先輩が無言で僕を見つめる。なぜか悲しげに笑った。
「大丈夫だよ。君は本当、あれだよね。やさし……」
先輩が何かを言いかけて言葉をやめる。意味を問うように見つめていると「ううん、なんでもない」と応じた。
僕は結局、メッセージの件も含めて考えすぎないことにした。綿矢先輩がそれを望んでいないように思えたからだ。なら勝手に心配しても仕方ない。

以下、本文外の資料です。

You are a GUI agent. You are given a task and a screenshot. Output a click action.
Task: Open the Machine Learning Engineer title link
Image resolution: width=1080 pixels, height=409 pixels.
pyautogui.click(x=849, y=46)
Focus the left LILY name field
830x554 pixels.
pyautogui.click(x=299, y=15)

だけど本当ならもっときちんと、そのことを考えるべきだったのかもしれない。

綿矢先輩と約束通り水族館へ足を運んだのは、約束してから二週間後のことだった。
以前と同じように講義後に合流し、地下鉄で水族館の最寄り駅へと向かう。
ナイト・アクアリウムの催しは午後五時から開始ということだった。
外では寂しいオレンジ色が空に渦巻いていたが、入館すると幻想的にライトアップされた空間が僕らを迎えてくれる。完全に大人向けの装いになっていた。
「へぇ、なかなか雰囲気いいね」
先輩と二人、館内を歩く。思った以上に雰囲気が良くて僕は変に緊張してしまう。
周りは恋人同士ばかりだった。仲が良さそうに手を繋いで、水槽を覗いている人たちもいる。
僕は今日、先輩と手を繋ぐことができないかと考えていた。実際に先輩の白く繊細な指に視線がいくこともあったけど、いざとなると手を伸ばすことが躊躇われた。
「どうしたの?  黙っちゃって」
「あ、いや……き、緊張してるだけです」
そう答えながらもまた、反射的に先輩の手を見てしまう。それには先輩も気付いていたと思うけど、特に何かを言ってくることはなかった。
「せっかくだし楽しもうよ。ほら、行こ」
間接照明で照らされた通路を先輩は慣れたように進む。前に来たことあるんですかと尋ねると「一度だけね」と答えた。「高校生の時にさ」と。
高校生の時。それは、かつての恋人さんとだろうか。
かすかに胸を痛めながらも色とりどりの魚が泳ぐ姿を二人で鑑賞する。しばらくすると先輩が、ある水槽の前で立ち止まった。
泳ぐというよりも、一匹の大きな魚が水中を優雅に飛んでいた。
「エイですね」
「どこをどう切ってもエイだね」
「……エイって食べられるんですかね」
「成瀬くん、水族館でなかなか勇気ある発言をするね。係員の人が驚くかもよ」
先輩にからかわれて慌ててしまう。確かに不謹慎だったかもしれない。
慌てる僕を見て先輩は笑ってくれた。そのことで嬉しくなるも、先輩の笑顔は長くは続かなかった。再び視線を水槽に戻し、ぽつりとこぼす。
「この子は変わらず、今もいるんだな」
まただ……。先輩が一瞬だけ現在から姿を消した。何かを儚んでいた。
高校生の時にこの水族館に来たことがあるという話だけど、その間に何かが変わってしまったということなんだろうか。
先輩が無言となって次の水槽に移る。僕はその後ろ姿を何も言わずにただ見つめた。
やがて陽も落ちて暗くなり、屋外でのイルカのナイトショーの時間がやってきた。
思った以上に観客がいた。館内と同じように落ち着いた色の間接照明が使用され、青空の下で見るイルカショーとは趣がまったく異なる。
そんな雰囲気がある中でショーが始まった。たくさんの恋人たちにまざり、イルカが飛び跳ねる姿を綿矢先輩と眺める。
目の前にいた男女がそっと手を繋いだ。その光景に僕の手がピクリと動いてしまう。
図々しくないだろうか。不快に思われないだろうか。緊張しながらも、思い切って綿矢先輩の手を掴んだ。